From then on Hamblin turned to God. In 1842, he and his children converted to Mormonism. They moved from Wisconsin to Nauvoo, Illinois, where the Latter Day Saints had gathered.

After Joseph Smith's death, Hamblin witnessed the succession crisis among the Mormons. He became a supporter of Brigham Young for the leadership of the church and, with the majority of its members, affiliated himself with the LDS Church. In his memoir, Hamblin wrote of the moment he decided to support Young:

"On the 8th of August, 1844, I attended a general meeting of the Saints. Elder Rigdon was there, urging his claims to the Presidency of the Church. His voice did not sound like the voice of the true shepherd. When he was about to call a vote of the congregation to sustain him as President of the Church, Elders Brigham Young, Parley P. Pratt and Heber C. Kimball (all members of the Quorum of the Twelve) stepped into the stand. Brigham Young remarked to the congregation: 'I will manage this voting for Elder Rigdon. He does not preside here. This child' (meaning himself) 'will manage this flock for a season.' The voice and gestures of the man were those of the Prophet Joseph. The people, with few exceptions, visibly saw that the mantle of the Prophet Joseph Smith had fallen upon Brigham Young. To some it seemed as though Joseph again stood before them. I arose to my feet and said to a man sitting by me, 'That is the voice of the true shepherd—the chief of the Apostles'."

 Hamblin was a Mormon pioneer and in 1850 settled in Tooele, near Salt Lake City. He became well known for creating good relations between the white settlers and Indians. After an altercation, when his gun failed to fire as he shot at an Indian, Hamblin said God had revealed he was to be a "messenger of peace" to the Indians, and that if he did not thirst for their blood, he should never fall by their hands.
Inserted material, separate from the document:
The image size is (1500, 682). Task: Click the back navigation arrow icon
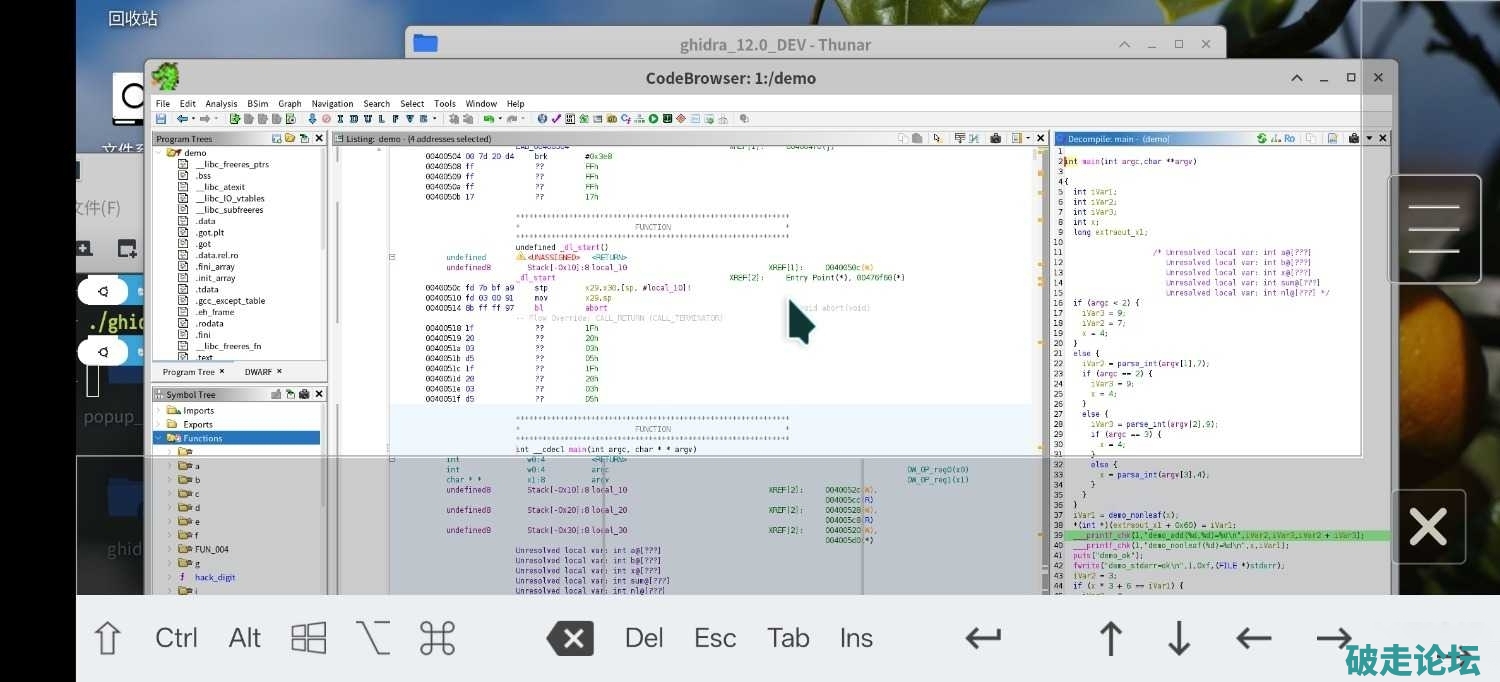pos(181,119)
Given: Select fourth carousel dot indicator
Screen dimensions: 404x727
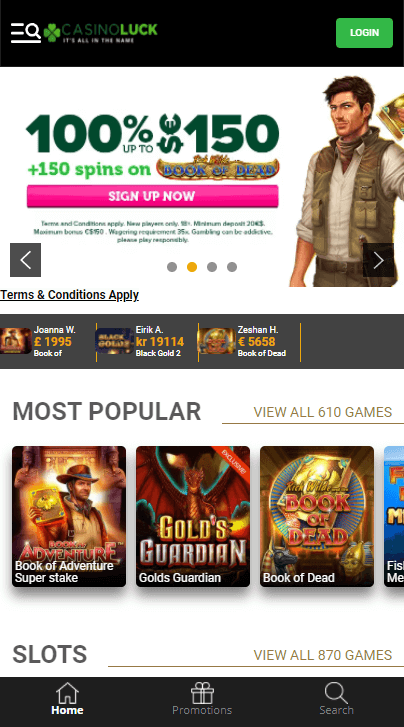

In 1854, Hamblin was called by President Young to serve a mission to the southern Paiute Indians and settled at Santa Clara in the vicinity of the modern city of St. George, Utah.

Hamblin's first home in Sant Clara was destroyed by a flash flood. His second wife, Rachael, saved one of their young children from drowning, but the child died soon after from exposure. Rachael never fully recovered from the exposure she got from the flood. Swearing to avoid the risk of flood, Hamblin built a new home on a hill in Santa Clara. Owned today by the LDS Church, the house is operated as a museum, where Mormon missionaries give tours daily.

Utah War and the Mountain Meadows massacre

In August 1857, Brigham Young made Hamblin president of the Santa Clara Indian Mission. Young directed Hamblin by letter to

continue the conciliatory policy towards the Indians which I have ever commended, and seek by works of righteousness to obtain their love and confidence. Omit promises where you are not sure you can fill them; and seek to unite the hearts of the brethren on that mission, and let all under your direction be united together in holy bonds of love and unity.

Young had become aware in July of an approaching United States army ordered to invade the Utah Territory to put down a supposed "rebellion" among the Mormons. Anticipating what would become known as the Utah War, Young urged Hamblin to "not permit the brethren to part with their guns and ammunition, but save them against the hour of need." He wrote to Hamblin that the Indians "must learn to help us or the United States will kill us both."

In late August, Hamblin traveled north to Salt Lake City with George A. Smith, of the church's First Presidency, who had been dispatched to the southern Mormon colonies to warn of the approaching U.S. army and recommend against colonists' trading with non-Mormons then traveling through their territory. At Corn Creek near Fillmore, Utah, Smith, Hamblin, and Thales Haskell encountered the Baker–Fancher party, a wagon train of Arkansans en route to California. Hamblin suggested to them that they stop further south in the grassy Mountain Meadows, where he maintained a homestead at a traditional stopping point on the Old Spanish Trail from New Mexico to California.

Hamblin and his party continued on to Salt Lake City, where he stayed for roughly a week to "conduct Indian business and take a plural wife." This "Indian business" included bringing a delegation of Southern Paiute to meet with LDS Church leaders. In Salt Lake City, Hamblin reported later that he was told that the Fanchers had "behaved badly" and had "robbed hen-roosts, and been guilty of other irregularities, and had used abusive language to those who had remonstrated with them. It was also reported that they threatened, when the army came into the north end of the Territory, to get a good outfit from the weaker settlements in the south."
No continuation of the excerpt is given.